De gemeenteraad van Barendrecht heeft op dinsdag 15 april ingestemd met een nieuwe verordening voor het leerlingenvervoer. De fracties van GroenLinks en de PvdA stemden tegen. Zij noemen het besluit “onverantwoord” en “een risico voor kinderen die juist bescherming nodig hebben”. Wethouder Roeland Bol is het daar niet mee eens. Ambtenaren gaan zonder enige dwang in gesprek met kinderen en ouders.

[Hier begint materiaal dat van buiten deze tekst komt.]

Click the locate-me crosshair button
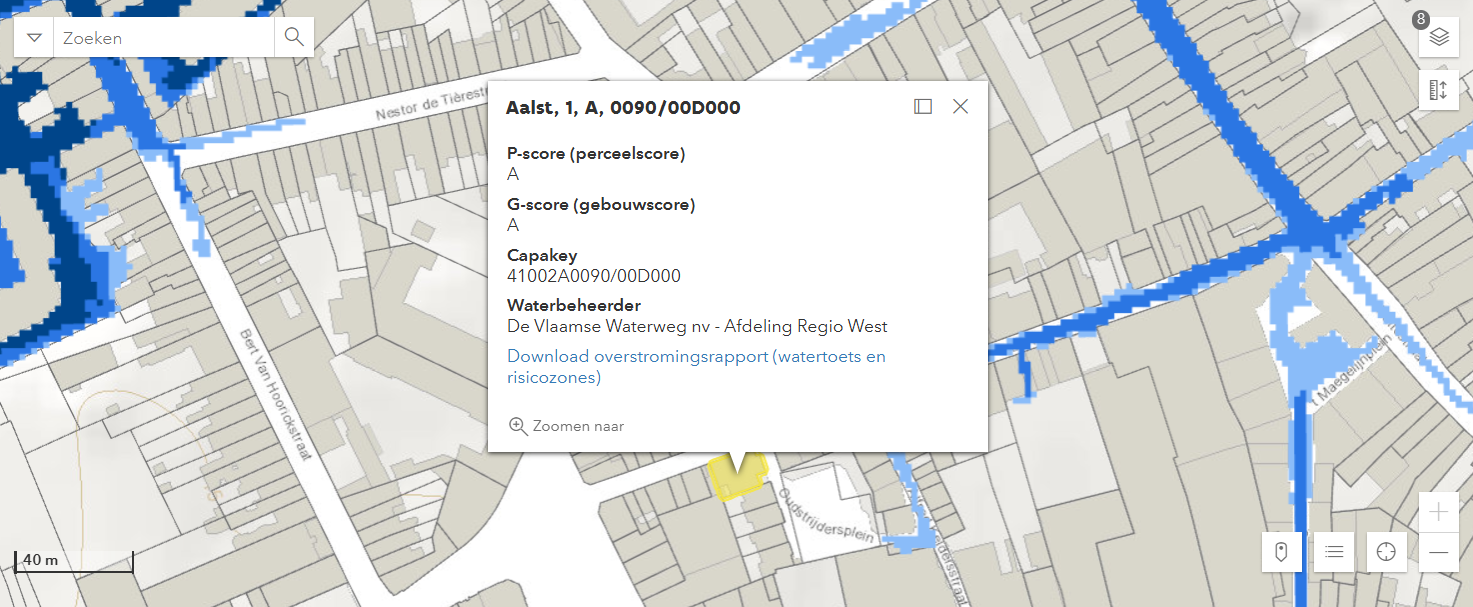Viewport: 1473px width, 607px height. point(1386,551)

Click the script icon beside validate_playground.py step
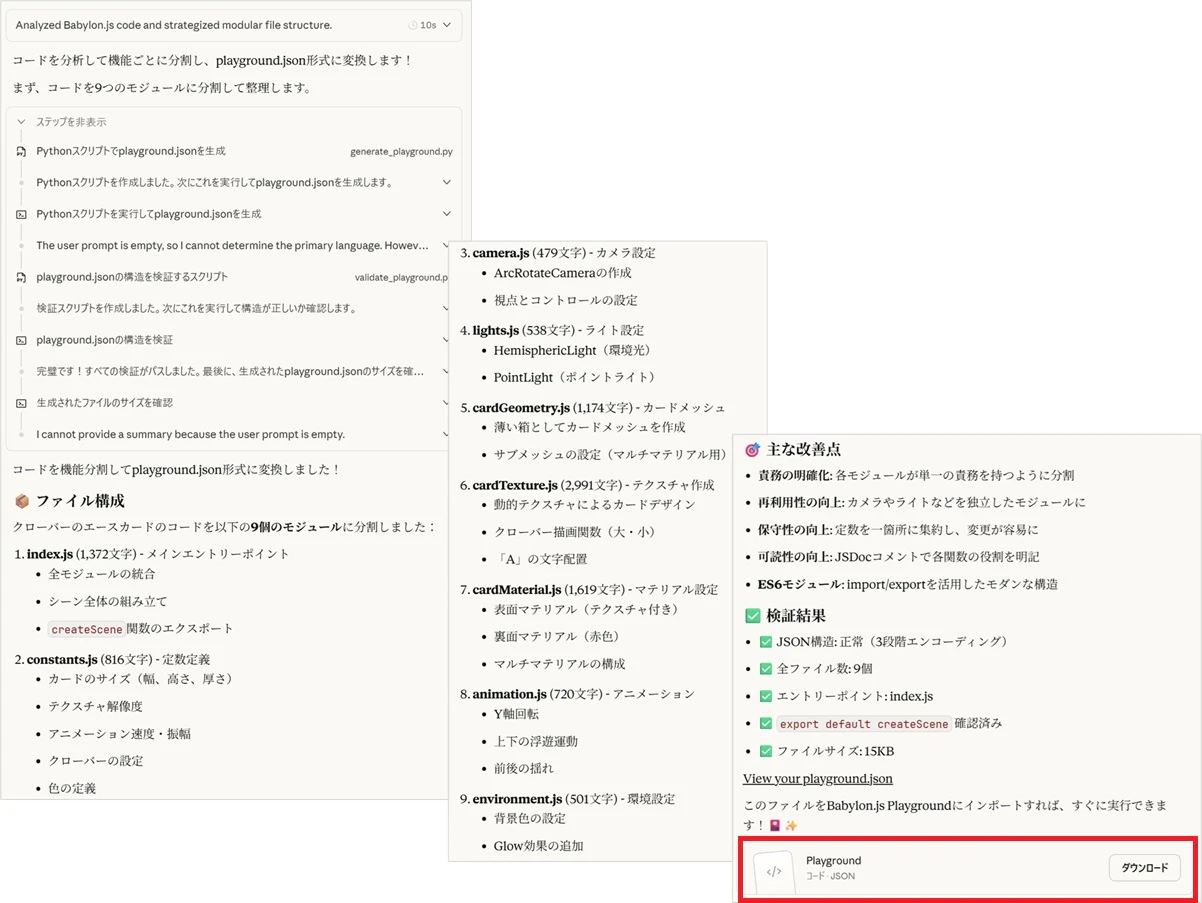tap(22, 277)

Tina Jakoeb (PvdA) voerde fel oppositie tegen het voorstel: “Ik heb praktijkvoorbeelden gedeeld van gezinnen die nú al tussen wal en schip vallen. Als je dan ook nog de regels verder aanscherpt onder het mom van bezuinigen, dan dupeer je precies de groep die geen alternatief heeft. Dit zijn kinderen die zonder vervoer niet op school komen.”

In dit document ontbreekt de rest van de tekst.